Turkish Journal of Pediatric Surgery

Engin Yılmaz, Çağatay Evrim Afşarlar, Ayşe Karaman, İbrahim Karaman

Dr. Sami Ulus Kadın Doğum, Çocuk Sağlığı ve Hastalıkları Eğitim ve Araştırma Hastanesi, Çocuk Cerrahisi Kliniği, Ankara

Keywords: Diaphragmatic rupture, blunt trauma, traumatic diaphragmatic hernia, child

Abstract

Aim: Traumatic diaphragmatic rupture (TDR) is an uncommon injury in children and mostly encountered following major thoracoabdominal traumas. TDR diagnosis may not be recognized due to accompanying more severe injuries or absence of specific imaging signs and clinical symptoms may cause delayed diagnosis. In this article, we reported two children who presented with delayed diagnosis of diaphragmatic hernia, presumed to have TDR, and their clinical features were discussed to raise awareness relevant to TDR diagnosis.

Case 1: During imaging studies of a 9 year old boy complaining of vomiting, respiratory distress and feeding intolerance following an uneventful appendectomy procedure in another medical center was referred to our department for further evaluation due to irregular diaphragm outline demonstrated in the chest X-Ray. The patient had a medical history of falling a from height resulting in liver and spleen injury, 5 years ago. Contrast study of upper gastrointestinal tract revealed a left sided diaphragmatic hernia. During surgical intervention diaphragmatic defect was irregular, and presumed to be caused by trauma when considered with the medical history. The stomach herniating into the thorax was strangulated and had multiple perforations. The diaphragmatic defect and the perforations on the stomach were fixed with primary closures.

Case 2: A 14 year old boy complaining of non-specific abdominal pain was diagnosed with cholelithiasis. During his preoperative workup, chestX-ray demonstrated a left sided diaphragmatic hernia. Detailed medical history revealed that he had spleen injury and multiple bone fractures due to a traffic accident 6 months before. During surgical intervention diaphragmatic defect was irregular, and presumed to be caused by trauma when considered with the medical history. Primary closure of diaphragmatic defect and cholecystectomy were performed.

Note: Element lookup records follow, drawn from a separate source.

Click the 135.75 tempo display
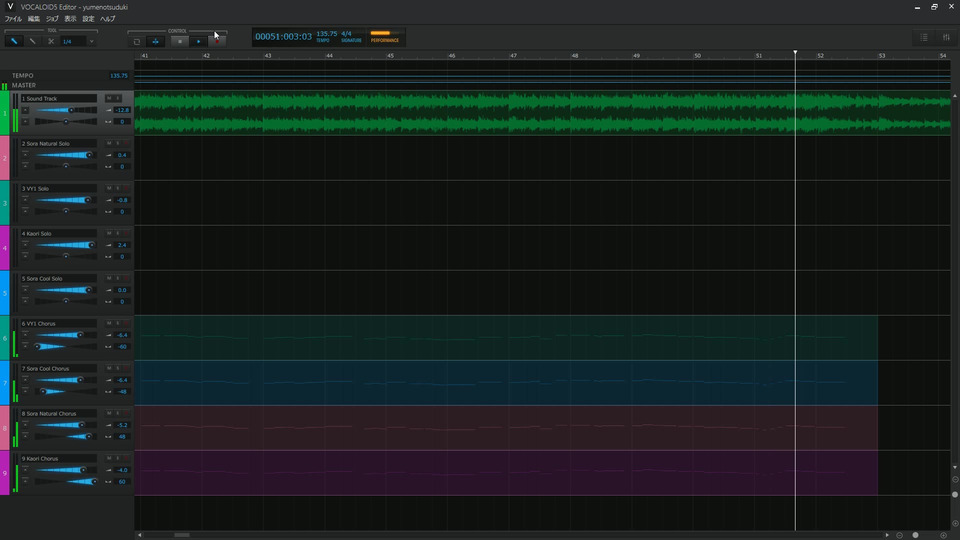Image resolution: width=960 pixels, height=540 pixels. 326,35
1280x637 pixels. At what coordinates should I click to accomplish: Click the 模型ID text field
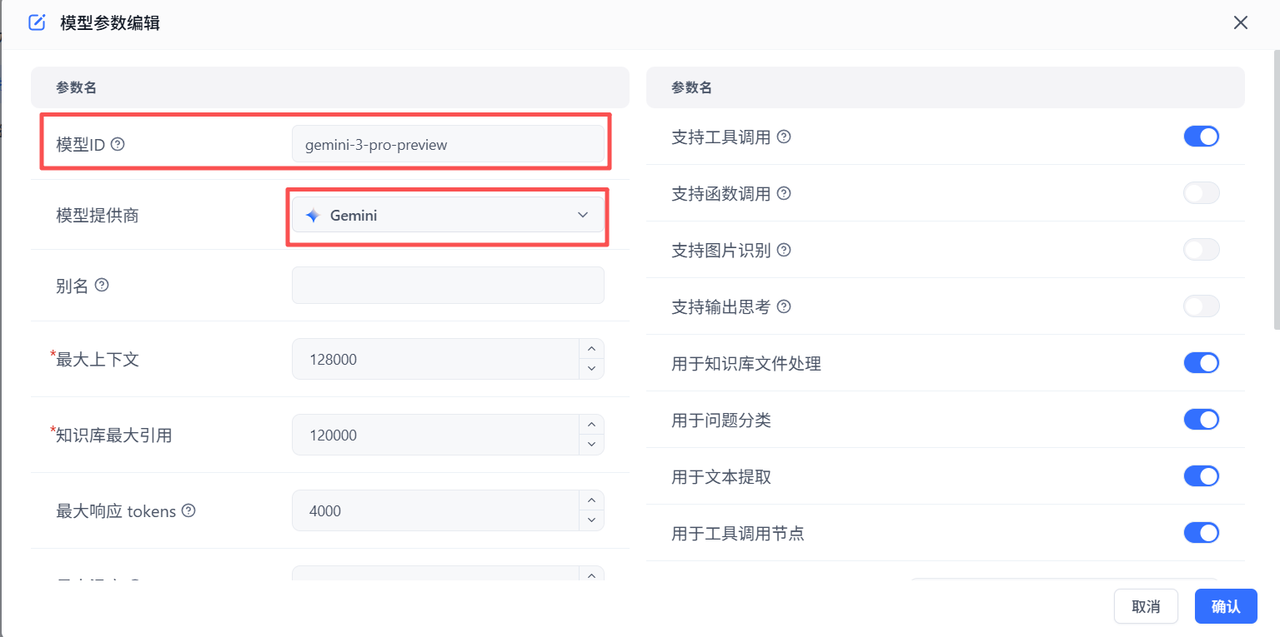tap(448, 145)
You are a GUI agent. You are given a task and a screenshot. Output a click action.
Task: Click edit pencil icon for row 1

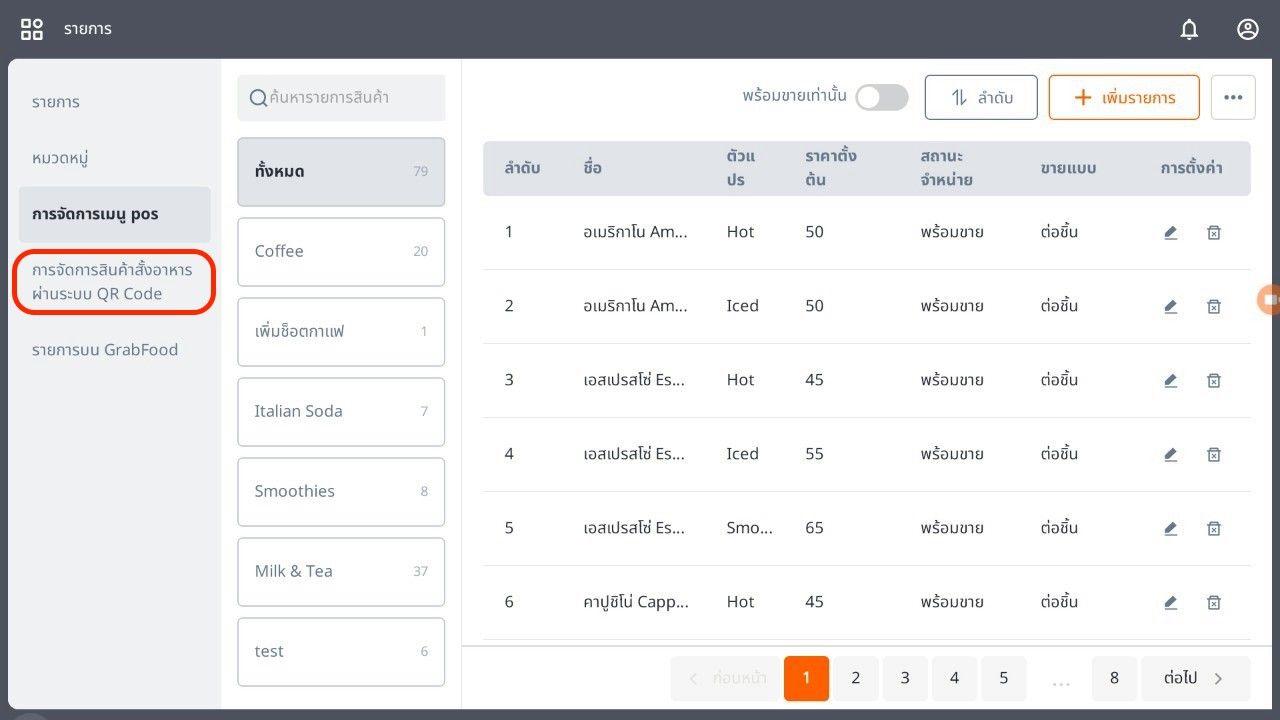tap(1170, 232)
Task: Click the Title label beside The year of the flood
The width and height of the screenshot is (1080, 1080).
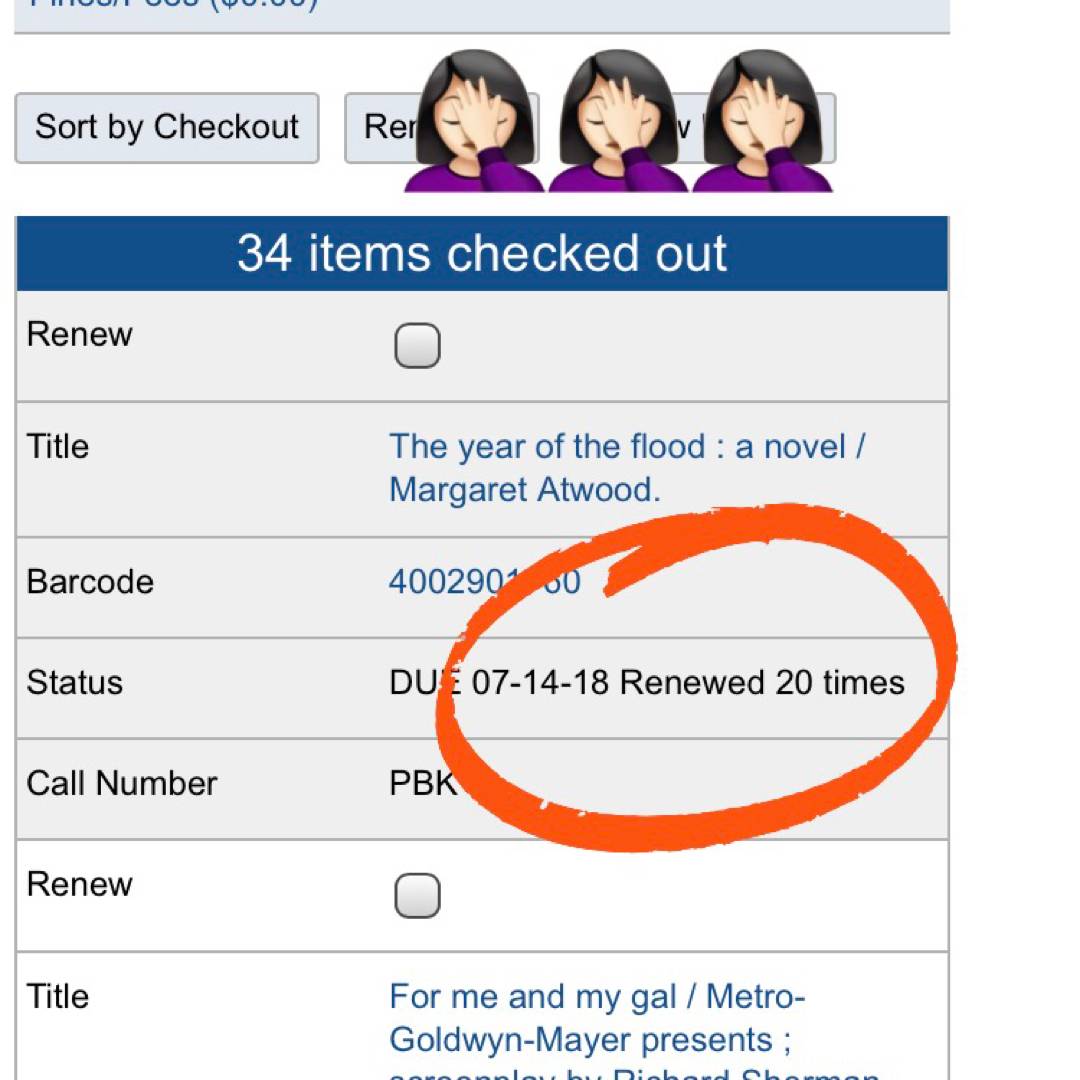Action: pyautogui.click(x=58, y=447)
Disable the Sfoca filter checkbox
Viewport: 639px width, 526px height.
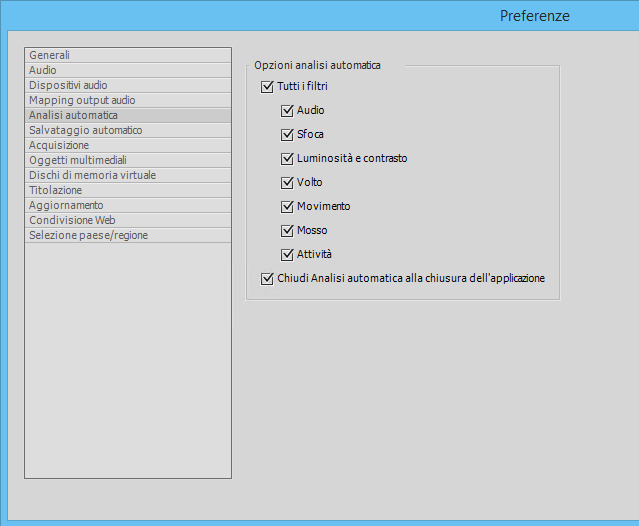(x=287, y=134)
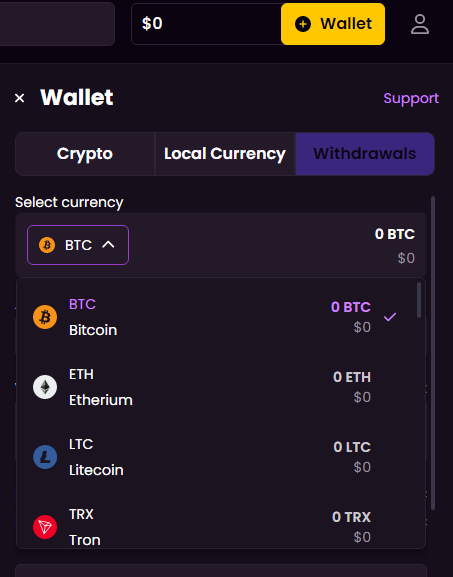Open the Support link

[411, 98]
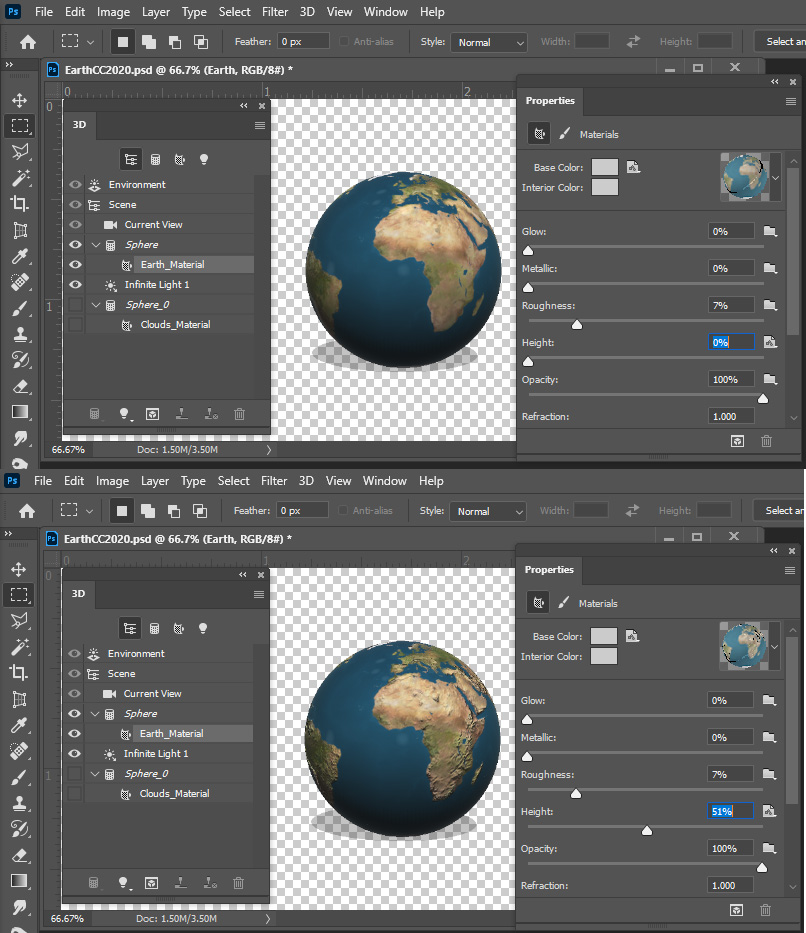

Conclusion: Initially TDR may be asymptomatic, and may become symptomatic as a result of pathologies that increase the abdominal pressure. However, existing symptoms are non-specific to the diagnosis. Thus, comparative evaluation of imaging studies in all children with thoracoabdominal trauma will facilitate early diagnosis and prevent potential complications.